Rewind

domingo, 11 de setembro de 2011

noite.

No meio do jardim havia um banco virado para a cidade. Nas noites de Verão, o meu avô esperava o cansaço do corpo envolto no silêncio. Eram noites amplas na minha vida de criança - não sabia, ainda, que há noites das quais nascem dias mais vazios.
Sentava-me e o meu avô queria saber de mim - a sua voz era serena como são as vozes das pessoas a quem a vida pouco pode roubar ou deixar por fazer.
Ouvia sempre essas histórias - o meu pai pequeno e os meus tios - e o meu avô com essa força de os querer grandes, protegidos do mundo e das agruras da vida.
Falava-me da minha avó - o seu olhar iluminava-se e via-se que a admiração profunda era o chão daquele amor.
Contava-me como a mãe lhes falava junto à lareira da casa a que todos voltamos hoje - essa mulher que ensinou ao meu avô a ternura que nasce do exemplo.
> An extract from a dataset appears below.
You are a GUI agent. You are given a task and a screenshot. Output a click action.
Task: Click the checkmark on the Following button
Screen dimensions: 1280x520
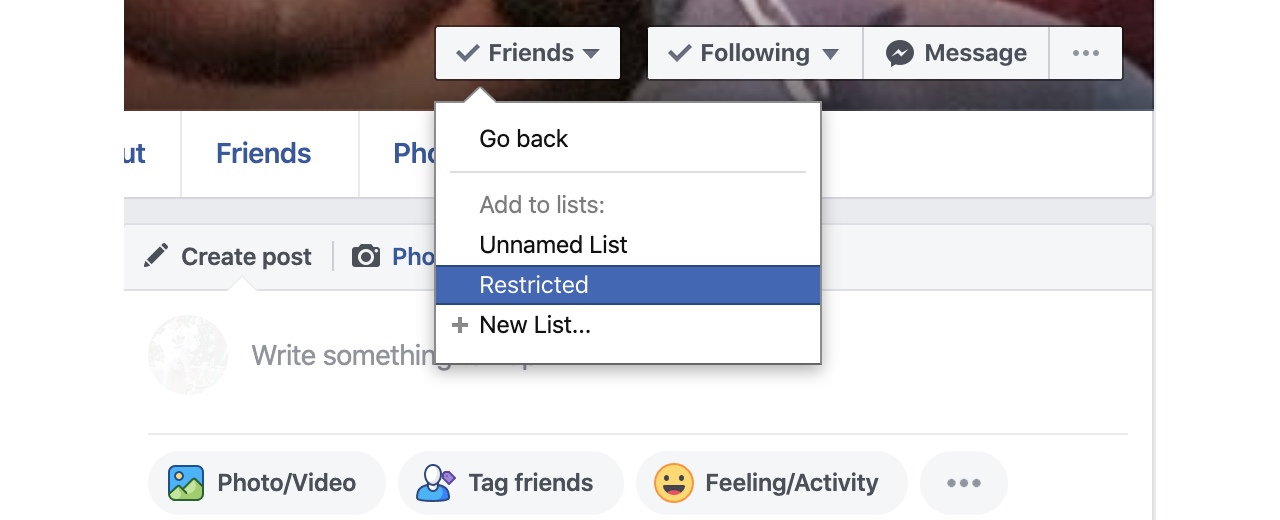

A lareira era o lugar dos afectos - e bem o sabe o meu tio Arnaldo que canta a mãe e os irmãos nos poemas que são linhas de saudade.
O meu avô deu-me a mim e ao A. isso que viu acontecer com ele - há pessoas que se tornam nossas cúmplices nessas horas escondidas do mundo, que se tornam cúmplices nesse crime maior de desejar um amor sem tempo, sem lugar.
O meu avô era o meu herói - há essa admiração que me nasce do desafio que ele vincou no caminho dos dias - não havia cansaço, não havia fim para essa vontade de erguer uma fortaleza que nos desse do mundo uma perspectiva segura e doce.
O meu avô adorava a minha mãe - falavam muito os dois e ele via nela características que lhe agradeceu por as ter posto nos seus dois netos preferidos.
A cidade adormecia - à volta dos meus ombros, o braço firme do meu avô e esse sentimento de triunfo sobre o mundo que me acompanhou os dias de criança.
Todo o amor completo nos faz um pouco egoístas - pode-se esquecer, por momentos, o mundo; esquecer para lembrar melhor. Para lembrar essa dádiva de termos alguém que nos cose no carácter a devoção, ecos de coisas que são maiores do que os códigos do mundo; maiores do que o medo.
O meu avô nunca teve medo - amou-nos com uma escala que vence o vazio; que nos fala do lado de lá da solidão, para que ainda o possamos ouvir.
Hoje a minha avó senta-se comigo - falo-lhe eu do marido que foi o meu avô. Agradece-me, em silêncio, que lho lembre; que me lembre dela comigo ao colo. Que lhe fale do espaço que eles os dois têm na minha vida.
Ela sorri - adivinha que eu e o A. jamais os esqueceremos.
"- Sei que tu e o A. vão ser grandes." - diz-nos ela, sem nunca suspeitar que, naquele lugar, o meu avô nos disse o mesmo. Eles acreditam que connosco a família, a mística, o passado, a memória não morrerão.
Com um abraço que lhe dou, com a noite a cair sobre o mundo, quero responder-lhe que, graças a eles, a esta família que fizemos, pude ser maior.
A maior grandeza foi a que descobri amarrada no amor que lhes tenho.
E essa, como eles sabem, nada pode igualar.